Bond markets don’t typically see a lot of action, but increased regulation has made the already mellow market a little slower – something fintech providers are hoping artificial intelligence will help change.
For bond deals to happen in the secondary market, those bonds need to be priced. Unlike stocks, bonds don’t have a set value. They are assigned a value when they are issued on the primary market, but once they begin trading in the secondary market, their value will depend on how they compare to other fixed-income securities they’re benchmarked against.
When the market isn’t very liquid and trading is sporadic, it can be hard to get the information you need to gage if you’re valuing the bond correctly.
“To use the analogy of the real estate situation, (if you have) a house on a street that hasn’t sold or had any inventory turn around in a 100 years, it’s (going to be) very hard to price one particular house,” said Vuk Magdelinic, CEO of Overbond Limited, a Toronto and New-York-based fintech company focused on bond trading.
“As an owner, I’d love to have access to an algorithm that can benchmark my house, not only with my particular neighbourhood, but all the similar neighbourhoods that had this illiquid turnaround of houses in the world.”

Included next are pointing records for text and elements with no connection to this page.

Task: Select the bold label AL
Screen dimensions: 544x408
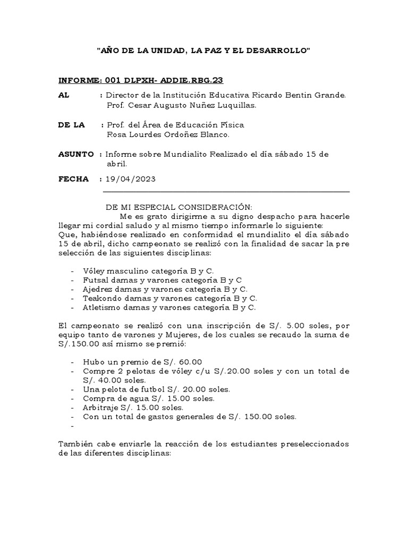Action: (x=63, y=95)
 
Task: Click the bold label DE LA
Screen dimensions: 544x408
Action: (x=71, y=125)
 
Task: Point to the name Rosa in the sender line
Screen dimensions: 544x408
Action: (x=117, y=135)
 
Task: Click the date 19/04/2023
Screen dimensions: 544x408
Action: (x=131, y=179)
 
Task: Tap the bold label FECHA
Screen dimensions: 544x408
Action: (x=73, y=179)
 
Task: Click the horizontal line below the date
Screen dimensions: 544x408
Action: (x=226, y=191)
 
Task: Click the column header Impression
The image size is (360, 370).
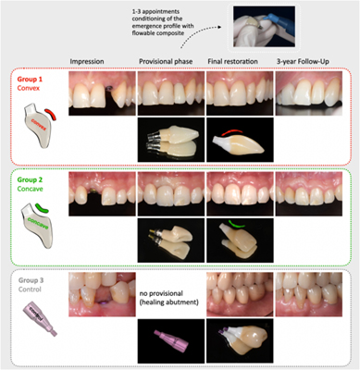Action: tap(89, 61)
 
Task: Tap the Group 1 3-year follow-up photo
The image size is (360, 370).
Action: tap(311, 92)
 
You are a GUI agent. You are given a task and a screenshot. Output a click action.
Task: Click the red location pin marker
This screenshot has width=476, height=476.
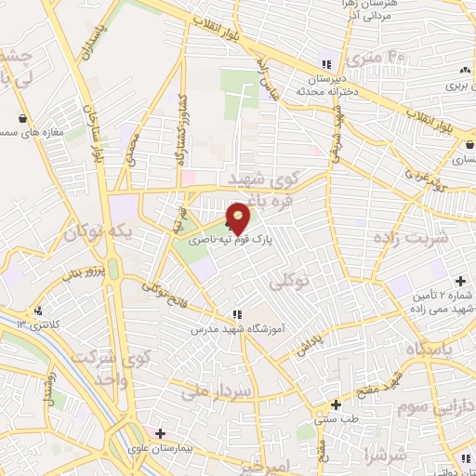239,218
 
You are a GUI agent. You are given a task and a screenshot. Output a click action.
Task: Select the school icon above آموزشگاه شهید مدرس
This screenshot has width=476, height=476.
238,314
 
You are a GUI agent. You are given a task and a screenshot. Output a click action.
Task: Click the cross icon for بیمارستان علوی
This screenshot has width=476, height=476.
160,433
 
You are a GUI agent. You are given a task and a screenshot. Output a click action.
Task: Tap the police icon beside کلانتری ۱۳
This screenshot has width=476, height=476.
38,311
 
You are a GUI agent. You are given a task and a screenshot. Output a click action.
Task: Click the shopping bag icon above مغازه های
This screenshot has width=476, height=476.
22,118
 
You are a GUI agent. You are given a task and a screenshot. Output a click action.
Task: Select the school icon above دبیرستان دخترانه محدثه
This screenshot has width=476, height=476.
324,64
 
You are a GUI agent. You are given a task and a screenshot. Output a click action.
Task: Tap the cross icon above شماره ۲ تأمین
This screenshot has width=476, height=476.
459,281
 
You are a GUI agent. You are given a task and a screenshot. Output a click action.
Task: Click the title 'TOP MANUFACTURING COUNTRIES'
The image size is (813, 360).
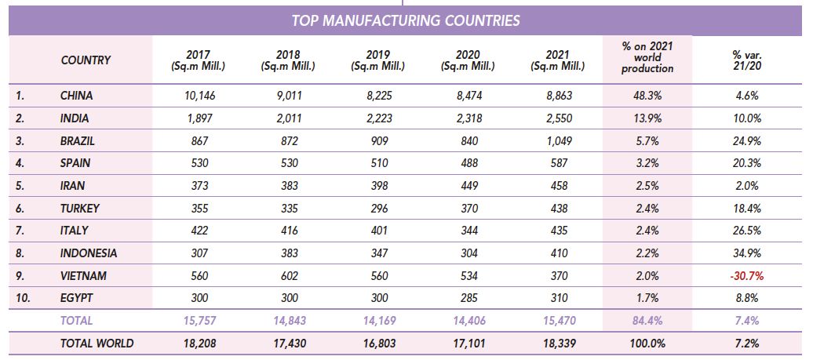click(406, 20)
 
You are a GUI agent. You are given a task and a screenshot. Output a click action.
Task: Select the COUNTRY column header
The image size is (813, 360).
click(86, 60)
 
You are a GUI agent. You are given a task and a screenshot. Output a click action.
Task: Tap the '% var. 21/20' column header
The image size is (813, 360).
click(746, 60)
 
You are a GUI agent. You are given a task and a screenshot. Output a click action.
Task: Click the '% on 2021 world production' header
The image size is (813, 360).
click(647, 57)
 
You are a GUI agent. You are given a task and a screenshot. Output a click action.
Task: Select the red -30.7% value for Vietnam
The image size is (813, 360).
click(746, 276)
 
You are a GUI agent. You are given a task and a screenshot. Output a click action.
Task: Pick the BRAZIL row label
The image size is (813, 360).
click(77, 141)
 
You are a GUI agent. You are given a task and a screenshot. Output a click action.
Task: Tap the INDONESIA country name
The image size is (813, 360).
click(89, 253)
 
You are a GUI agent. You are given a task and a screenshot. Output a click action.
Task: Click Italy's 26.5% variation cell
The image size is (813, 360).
click(746, 231)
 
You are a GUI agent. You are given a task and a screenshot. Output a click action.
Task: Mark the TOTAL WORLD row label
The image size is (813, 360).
click(97, 343)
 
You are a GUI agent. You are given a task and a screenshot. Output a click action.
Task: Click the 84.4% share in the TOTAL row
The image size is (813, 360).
click(647, 321)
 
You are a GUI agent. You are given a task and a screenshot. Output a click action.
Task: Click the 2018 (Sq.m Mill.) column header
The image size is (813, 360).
click(288, 60)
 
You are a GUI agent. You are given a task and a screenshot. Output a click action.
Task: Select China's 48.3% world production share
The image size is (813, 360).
click(647, 96)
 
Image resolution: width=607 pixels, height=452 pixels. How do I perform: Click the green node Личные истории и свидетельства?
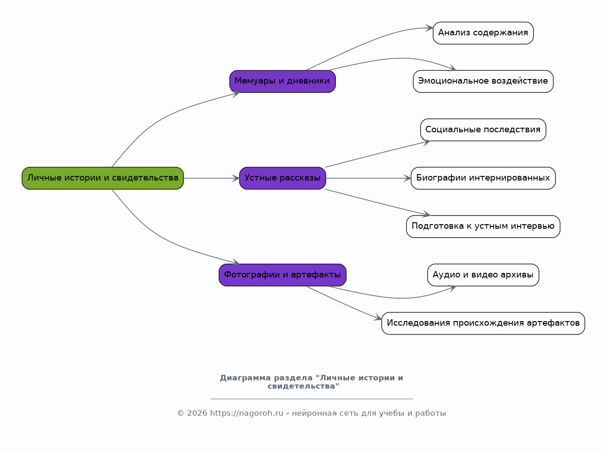click(103, 178)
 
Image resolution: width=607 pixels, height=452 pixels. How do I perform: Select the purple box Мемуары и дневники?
click(283, 81)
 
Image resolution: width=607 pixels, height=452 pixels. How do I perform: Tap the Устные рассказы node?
click(283, 178)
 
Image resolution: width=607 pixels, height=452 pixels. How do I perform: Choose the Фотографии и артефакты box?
click(283, 275)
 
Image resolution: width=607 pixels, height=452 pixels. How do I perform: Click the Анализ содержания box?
click(483, 33)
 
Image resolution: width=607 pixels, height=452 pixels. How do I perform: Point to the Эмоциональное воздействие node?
click(483, 81)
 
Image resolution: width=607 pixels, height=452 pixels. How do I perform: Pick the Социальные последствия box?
click(483, 130)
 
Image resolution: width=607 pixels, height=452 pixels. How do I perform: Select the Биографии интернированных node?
click(483, 178)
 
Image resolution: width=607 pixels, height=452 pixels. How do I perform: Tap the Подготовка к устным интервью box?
click(483, 226)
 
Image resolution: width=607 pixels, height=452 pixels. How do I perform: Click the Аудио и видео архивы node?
click(483, 275)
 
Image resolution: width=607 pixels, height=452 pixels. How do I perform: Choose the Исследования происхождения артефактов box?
click(483, 323)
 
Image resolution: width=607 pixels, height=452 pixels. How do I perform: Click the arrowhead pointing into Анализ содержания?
click(429, 28)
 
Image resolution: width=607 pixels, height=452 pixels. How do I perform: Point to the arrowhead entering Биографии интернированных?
click(407, 178)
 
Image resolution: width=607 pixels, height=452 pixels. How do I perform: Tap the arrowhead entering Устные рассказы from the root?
click(236, 178)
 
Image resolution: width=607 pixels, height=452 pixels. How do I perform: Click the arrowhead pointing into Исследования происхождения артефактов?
click(378, 317)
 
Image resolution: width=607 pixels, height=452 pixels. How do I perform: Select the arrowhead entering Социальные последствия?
click(426, 142)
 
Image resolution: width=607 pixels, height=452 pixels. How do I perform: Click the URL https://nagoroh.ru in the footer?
click(246, 413)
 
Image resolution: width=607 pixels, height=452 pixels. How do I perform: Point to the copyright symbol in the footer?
click(181, 413)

Liquidity is a bigger concern for the bond market than the equity markets because fixed income is a smaller market, and it deals with larger trades. While there may always be pension funds, asset managers and retail investors willing to buy and sell company shares, it takes a lot longer to put together a $20 million bond trade.
“This has become more difficult because of changes in regulations for the banks because the market makers, particularly in fixed income, were the big U.S. investment banks,” said Laurence Booth, a professor of finance with The University of Toronto’s Rotman School of Management.

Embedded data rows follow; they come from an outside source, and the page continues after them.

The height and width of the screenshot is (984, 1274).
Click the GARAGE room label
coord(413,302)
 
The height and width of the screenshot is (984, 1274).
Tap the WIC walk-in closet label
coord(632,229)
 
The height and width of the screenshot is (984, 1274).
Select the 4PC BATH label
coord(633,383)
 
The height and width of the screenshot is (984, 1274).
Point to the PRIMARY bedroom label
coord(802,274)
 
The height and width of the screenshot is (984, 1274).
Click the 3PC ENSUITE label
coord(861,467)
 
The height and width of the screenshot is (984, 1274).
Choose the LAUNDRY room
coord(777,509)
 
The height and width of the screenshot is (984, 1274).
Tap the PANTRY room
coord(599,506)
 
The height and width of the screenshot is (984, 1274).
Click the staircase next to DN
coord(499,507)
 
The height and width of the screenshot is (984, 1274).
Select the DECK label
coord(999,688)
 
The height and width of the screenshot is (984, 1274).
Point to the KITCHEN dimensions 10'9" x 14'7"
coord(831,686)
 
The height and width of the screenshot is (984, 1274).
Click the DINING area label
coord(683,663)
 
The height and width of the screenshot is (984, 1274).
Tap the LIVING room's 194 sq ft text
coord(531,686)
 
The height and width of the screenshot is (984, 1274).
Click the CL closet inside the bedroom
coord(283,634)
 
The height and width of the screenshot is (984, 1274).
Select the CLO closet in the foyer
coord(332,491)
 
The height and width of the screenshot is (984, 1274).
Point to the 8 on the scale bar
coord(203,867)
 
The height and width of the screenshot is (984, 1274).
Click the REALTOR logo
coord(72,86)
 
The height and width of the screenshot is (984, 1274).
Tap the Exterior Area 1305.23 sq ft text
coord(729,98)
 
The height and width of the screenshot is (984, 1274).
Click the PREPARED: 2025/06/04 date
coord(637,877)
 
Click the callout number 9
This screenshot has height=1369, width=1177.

“But as a result of the financial crisis, the U.S. government decided that it wouldn’t allow the major U.S. banks to get into what they called ‘proprietary trading,’ which is exactly providing liquidity – buying securities, holding them and then turning around and selling them to other people.”

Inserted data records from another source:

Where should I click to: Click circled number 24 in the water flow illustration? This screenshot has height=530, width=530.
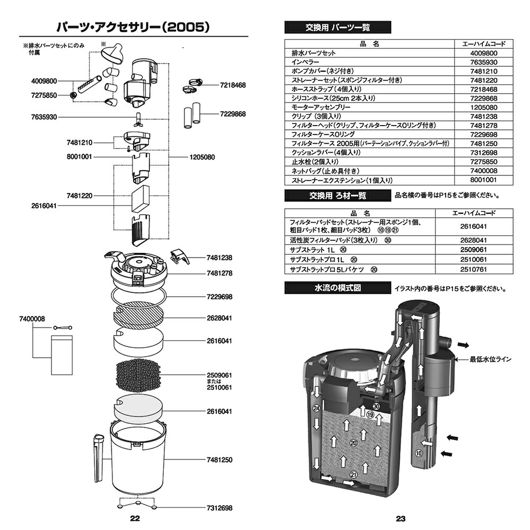click(316, 409)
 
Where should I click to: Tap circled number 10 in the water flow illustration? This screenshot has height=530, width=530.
click(419, 453)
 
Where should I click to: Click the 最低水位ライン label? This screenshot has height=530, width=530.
click(490, 359)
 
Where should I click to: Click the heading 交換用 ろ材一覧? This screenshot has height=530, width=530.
click(337, 196)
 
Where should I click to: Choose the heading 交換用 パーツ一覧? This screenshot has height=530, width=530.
click(337, 27)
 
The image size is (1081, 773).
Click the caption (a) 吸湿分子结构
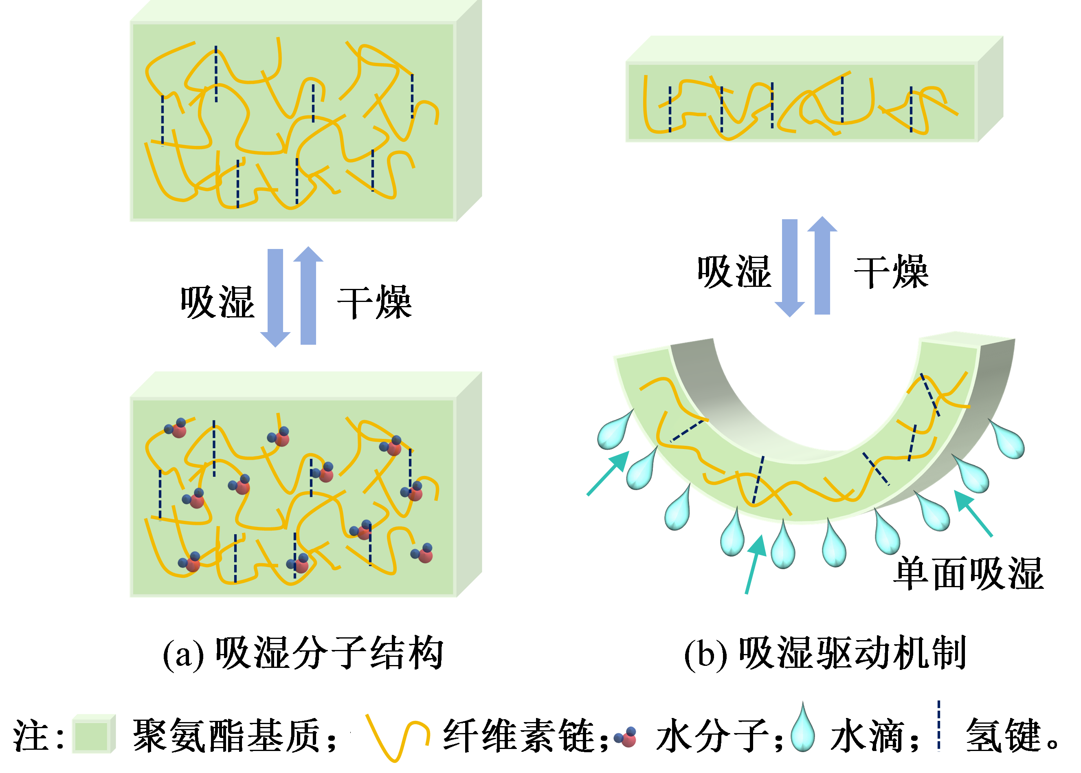tap(303, 653)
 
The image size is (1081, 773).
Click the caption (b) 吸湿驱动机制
tap(824, 653)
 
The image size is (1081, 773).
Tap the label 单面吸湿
tap(968, 574)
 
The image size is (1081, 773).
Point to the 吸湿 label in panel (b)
tap(734, 272)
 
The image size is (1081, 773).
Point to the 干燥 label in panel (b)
tap(891, 272)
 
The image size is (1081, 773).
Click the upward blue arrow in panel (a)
tap(308, 295)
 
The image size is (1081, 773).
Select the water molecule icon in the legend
tap(626, 737)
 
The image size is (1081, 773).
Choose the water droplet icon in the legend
tap(803, 728)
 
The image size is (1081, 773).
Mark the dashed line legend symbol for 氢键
tap(939, 726)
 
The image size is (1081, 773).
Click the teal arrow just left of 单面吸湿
tap(973, 514)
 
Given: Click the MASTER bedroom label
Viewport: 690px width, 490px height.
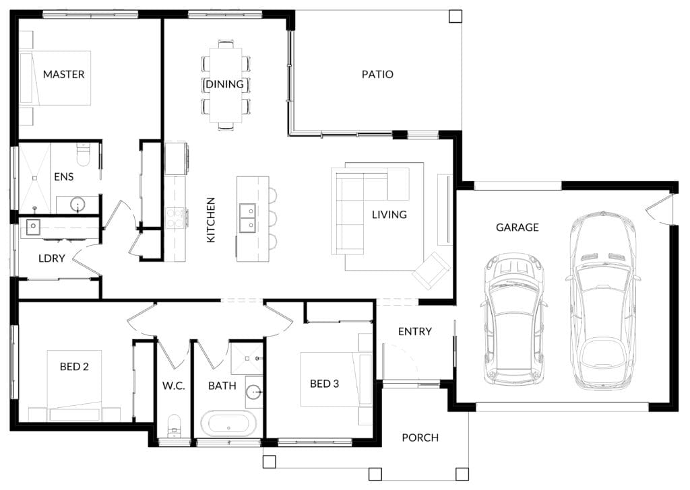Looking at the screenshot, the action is point(64,74).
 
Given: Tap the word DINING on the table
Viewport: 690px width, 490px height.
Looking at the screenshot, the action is point(224,84).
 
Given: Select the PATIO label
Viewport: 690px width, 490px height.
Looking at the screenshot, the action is point(377,74).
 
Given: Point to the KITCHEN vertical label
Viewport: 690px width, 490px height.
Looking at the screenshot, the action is point(211,219).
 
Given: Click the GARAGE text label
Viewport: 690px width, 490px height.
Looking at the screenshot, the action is point(517,228).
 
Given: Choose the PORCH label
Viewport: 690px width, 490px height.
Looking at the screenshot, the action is point(420,438).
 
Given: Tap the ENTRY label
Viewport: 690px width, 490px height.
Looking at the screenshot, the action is point(415,331).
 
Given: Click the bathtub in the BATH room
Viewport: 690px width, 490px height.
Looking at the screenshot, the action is point(228,424).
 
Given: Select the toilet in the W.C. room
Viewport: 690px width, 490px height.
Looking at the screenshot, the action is point(175,425).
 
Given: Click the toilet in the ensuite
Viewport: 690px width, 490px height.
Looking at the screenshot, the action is point(83,154).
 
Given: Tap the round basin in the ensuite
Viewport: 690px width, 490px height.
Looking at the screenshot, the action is point(78,205).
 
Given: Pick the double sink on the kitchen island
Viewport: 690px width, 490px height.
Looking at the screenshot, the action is point(247,218).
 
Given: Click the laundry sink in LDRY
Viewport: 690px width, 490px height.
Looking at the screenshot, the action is point(33,227).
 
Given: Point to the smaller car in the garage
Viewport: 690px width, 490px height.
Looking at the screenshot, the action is point(514,319).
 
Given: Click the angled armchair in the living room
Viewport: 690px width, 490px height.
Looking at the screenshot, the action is point(431,271).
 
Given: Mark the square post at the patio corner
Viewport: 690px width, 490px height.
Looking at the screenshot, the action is point(456,16).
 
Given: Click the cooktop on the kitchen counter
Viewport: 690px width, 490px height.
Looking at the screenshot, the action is point(175,217).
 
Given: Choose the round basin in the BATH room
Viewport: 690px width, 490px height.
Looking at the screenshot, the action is point(254,391).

Changes to the Tier 1 capital ratio requirements also meant that the inventories sell-side dealers could allocate for fixed income market making have been reduced.
With less buying and selling, price discovery becomes more difficult – which is particularly challenging when you take into account another regulatory change: The U.S. Securities and Exchange Commission’s N-Port regulation for liquidity risk management.
Under the N-Port rules, buy-side funds have to report both the price and the liquidity mark (liquid, moderately liquid or illiquid) of their bonds to regulators starting on July 1, 2019.
“In current sell side and buy side regulatory scrutiny we operate with a mark to market regime, so all of the regulatory positions in fixed income need to be marked daily,” said Magdelinic, noting that establishing price and liquidity measures manually to comply with the new reporting rules would be “onerously and prohibitively costly.”
His company is using artificial intelligence to fill that gap with products like COBI Pricing, a fintech solution that combines traditional quantile statistics with an AI enhancement algorithm to go through the entire audit trail of trades in secondary markets as well as correlation pairs with a peer group to assign a liquidity metric and price to a bond.
That “sheer computational power” would be impossible for humans to replicate, Magdelinic said, adding products like COBI Pricing are a great example of how AI and machine learning can help automate mid and back office work to cut costs while helping funds meet ever-increasing reporting standards.
“As a statistical quan in a traditional approach, you need to hypothesize and have a pre-conceived point of view of the hypothesis you want to test, you go into your data set, you back test it, you prove or disprove your hypothesis, you move to the next one,” he said.
“At Overbond, we’d rather let machines decide.”